Exercise objective
According to the blog post on the Spending Review and public-sector data, how much does the National Fraud Authority estimate could be saved across Government over the next three years?

Extracted text
---

Published: Tuesday March 11, 2014
Written by on Blog Entry
Just as private-sector organisations are having to do, the Spending Review will force the government and public sector to sweat its assets. It will need to make full use of the tools it gathered in the boom years and also take advantage of the phenomenal data sets that it has collected, to gain better insights into challenges and make processes more automated and efficient.
Data within public sector organisations is still managed in silos and, because the majority of administration methods are paper-based, this data is rarely shared or cross-referenced, which means processes are hugely inefficient and expensive. Outdated processes and systems could also have a major impact on the rise in fraud within organisations – in the public or private sector.
The latest estimates of fraud in the public sector put losses between £18bn and £25bn a year. The National Fraud Authority (NFA) estimates up to £6billion could be saved across Government over the next three years if departments got behind the initiatives and invested appropriately in preventing fraud*.
The coalition government and the Spending Review is set to turn the public sector on its head. Drastic budget cuts will mean that even the most stuck in the mud institutions are having to reassess the ways in which they operate – and will therefore be forced to re-evaluate current assets. Most local governments have the data and technology available to them to approach the expected cuts with confidence that they have the ability to survive on much lower budgets.

---

Data
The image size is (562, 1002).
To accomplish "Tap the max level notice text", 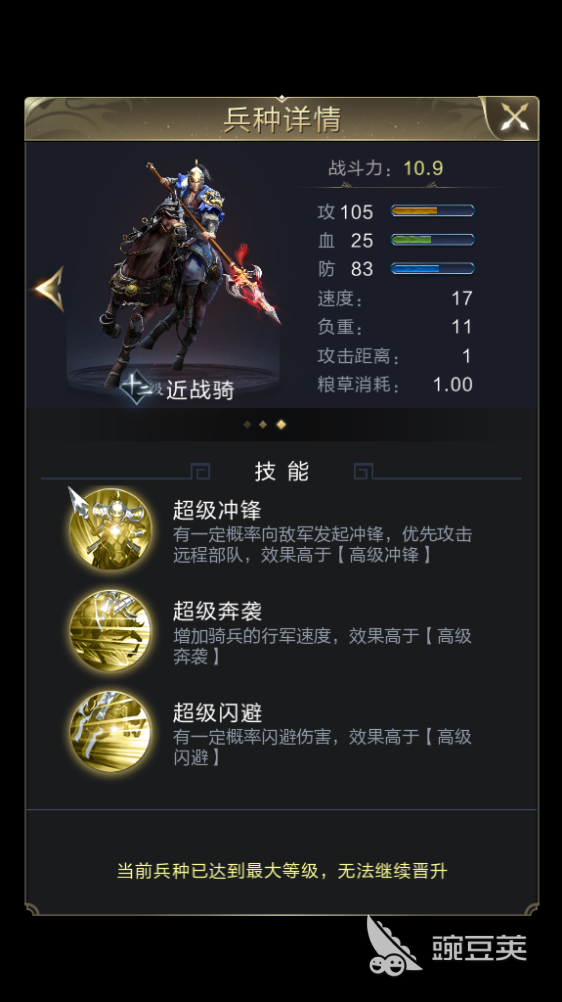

---

Result
Up to £6 billion.